Lenders are split on whether further rate rises are likely in order to bring inflation back under control.

This follows the Bank of England’s decision to freeze interest rates at 5.25% in March.

Stephen Leonard, director of mortgages at Alliance & Leicester, says: “Over recent past weeks there has been growing consensus in the market that the base rate would not rise beyond its current level in March, and today’s announcement to maintain it at 5.25% reinforces this sentiment.

“And while this most recent Monetary Policy Committee decision will come as a relief to borrowers, we are not out of the woods yet and we shouldn’t be surprised to see at least one further rate rise during the course of 2007.

“The economy is currently growing in line with market forecasts whilst inflation and pay settlements remain the crucial factors to watch.

“Last month’s MPC minutes suggest that further rate rises are very likely if inflation fails to moderate.”

Matthew Wyles, group development director at The Mortgage Works, says: It is encouraging that the MPC made no change to the base rate this month. The case for further rate increases is getting progressively weaker.

Despite some recent modest strengthening, Sterling remains badly overvalued – particularly against the US dollar and yen and it will continue to be a target currency for carry traders.

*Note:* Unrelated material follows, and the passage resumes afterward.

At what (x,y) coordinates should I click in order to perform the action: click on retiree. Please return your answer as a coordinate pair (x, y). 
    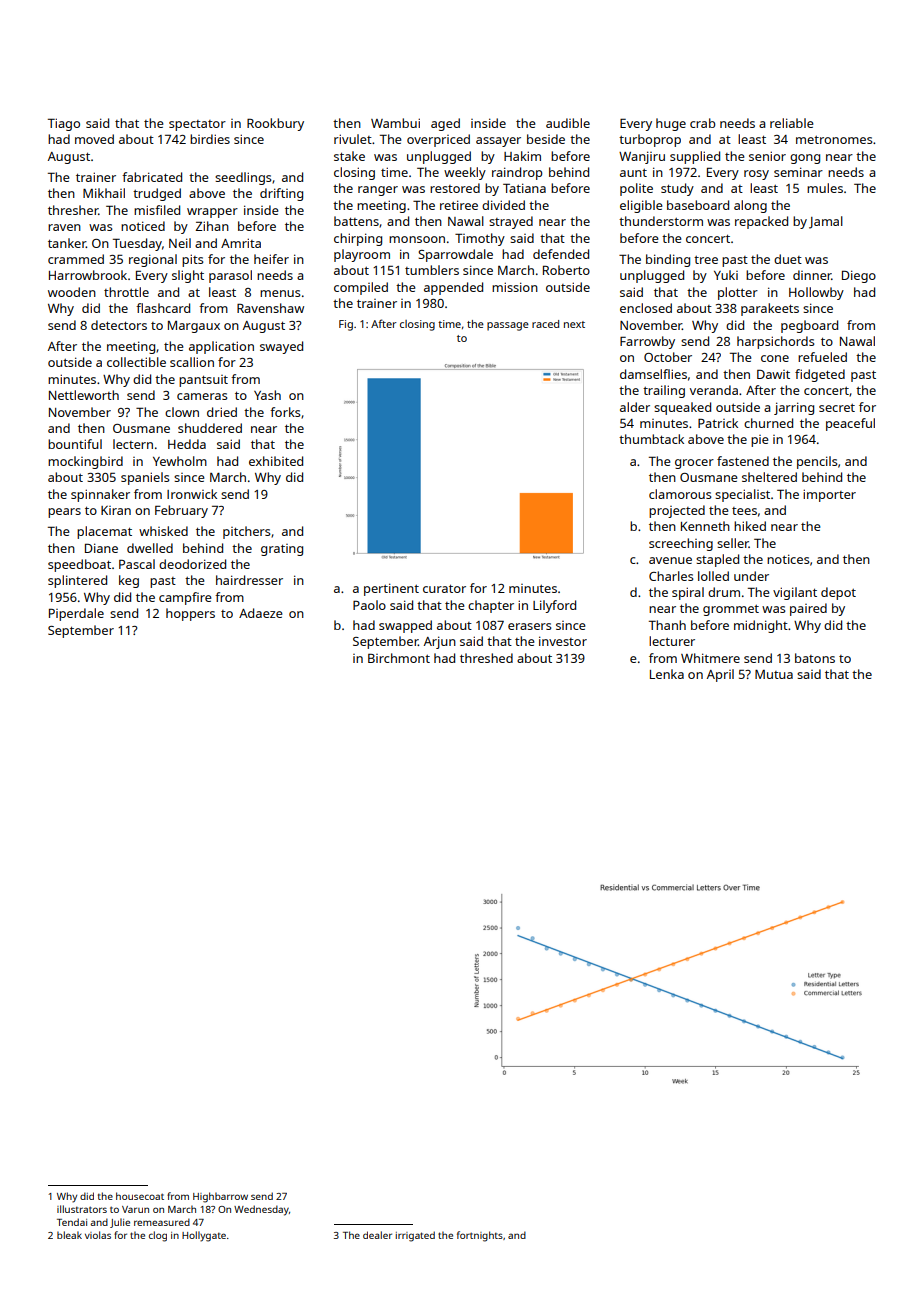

The housing market, outside the overheated London market, is starting to feel the pinch from the January base rate rise and the current turmoil in the global equity markets can only serve to undermine confidence.

The January rate move was obviously intended as a stitch in time and a further rise now would not make sense until the MPC has given the last hike sufficient time to impact on the economic data.

But Colin Bell, operations director at commercial mortgage lender InterBay, says: “Although most pundits expected the base rate not to change this month, there are plenty of indicators pointing to the need for another rise in the near future.

“The forthcoming Budget may well have been part of the reason for holding off making any change right now, as well as the current global market volatility.

From a commercial perspective, retail sales are continuing to increase and commercial property owners are benefiting from the growth.

“Office space still continues to be heavily occupied and the commercial sector in general is buoyant and could absorb a further rise, albeit an unpopular change.